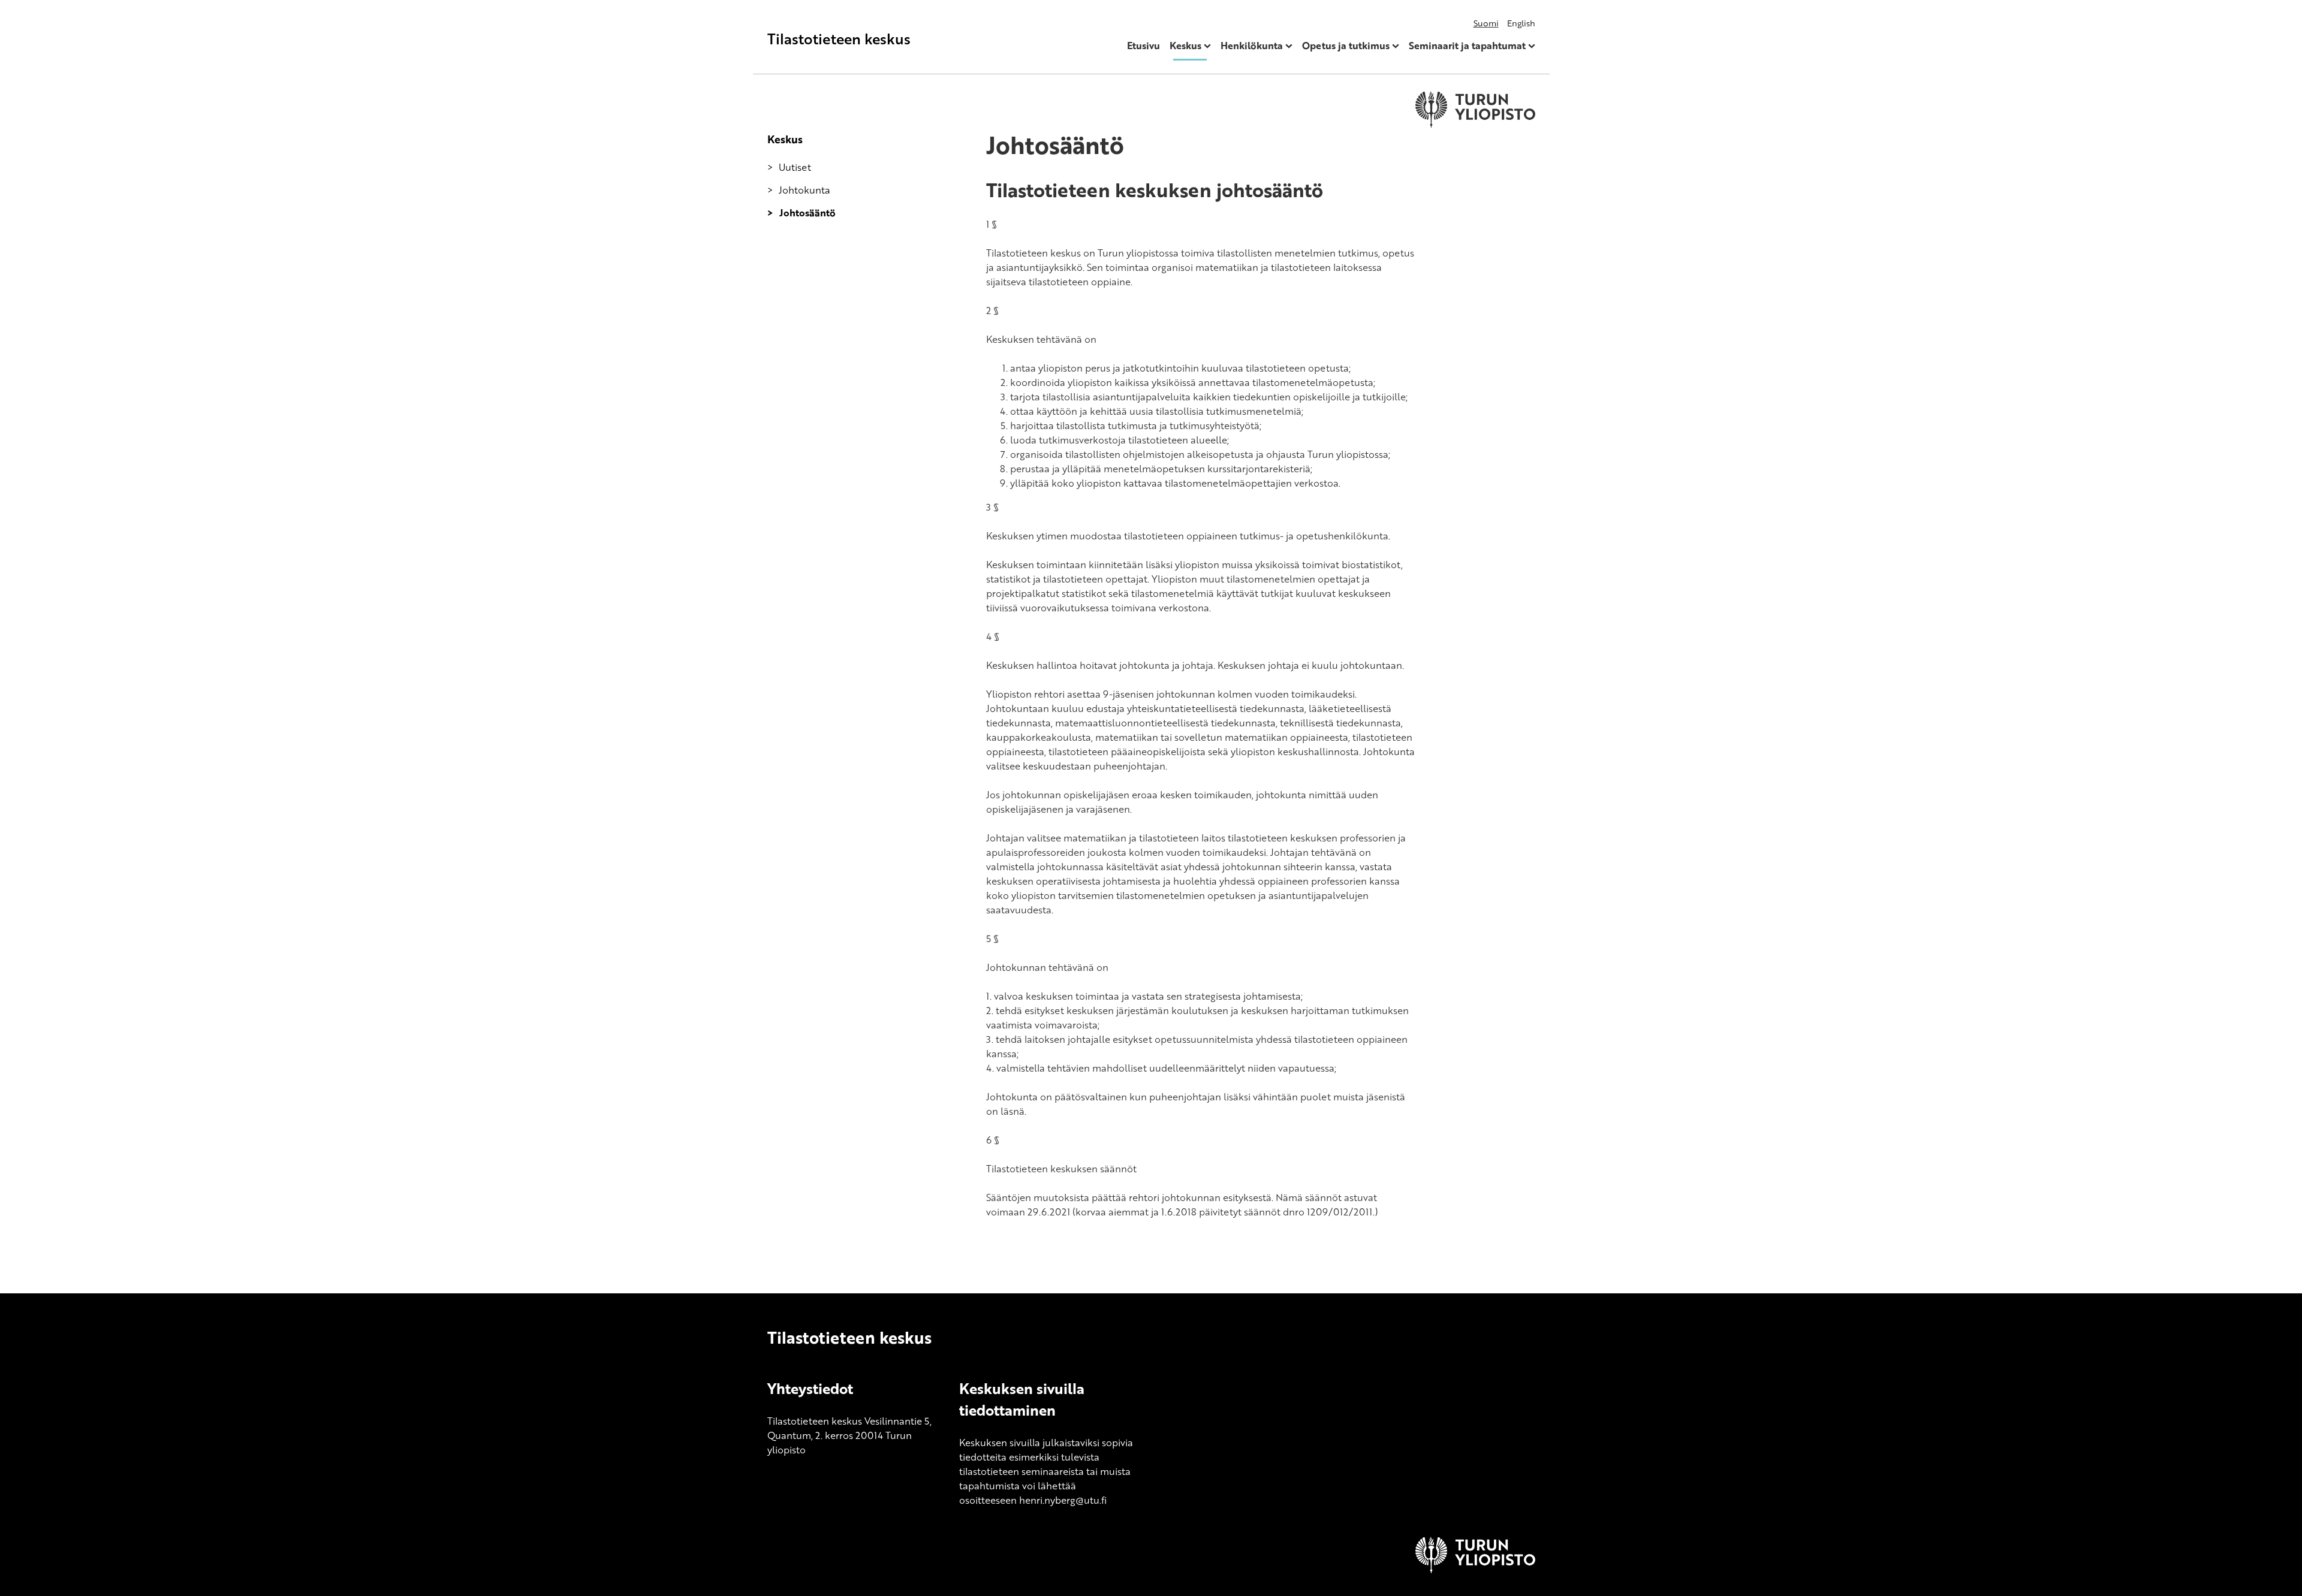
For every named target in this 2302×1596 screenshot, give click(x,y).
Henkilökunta (1252, 45)
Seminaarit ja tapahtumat (1467, 45)
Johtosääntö (807, 213)
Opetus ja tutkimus (1346, 45)
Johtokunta (804, 190)
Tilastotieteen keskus (839, 38)
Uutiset (795, 167)
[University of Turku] (1475, 1569)
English (1521, 23)
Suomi (1486, 23)
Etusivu (1143, 45)
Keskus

----

TASK DIRECTIONS: Write out, exactly as they appear, the lines from the one containing "Henkilökunta (1252, 45)" through the last line of the records above, both included, and nothing more.

FINISHED TASK:
Henkilökunta (1252, 45)
Seminaarit ja tapahtumat (1467, 45)
Johtosääntö (807, 213)
Opetus ja tutkimus (1346, 45)
Johtokunta (804, 190)
Tilastotieteen keskus (839, 38)
Uutiset (795, 167)
[University of Turku] (1475, 1569)
English (1521, 23)
Suomi (1486, 23)
Etusivu (1143, 45)
Keskus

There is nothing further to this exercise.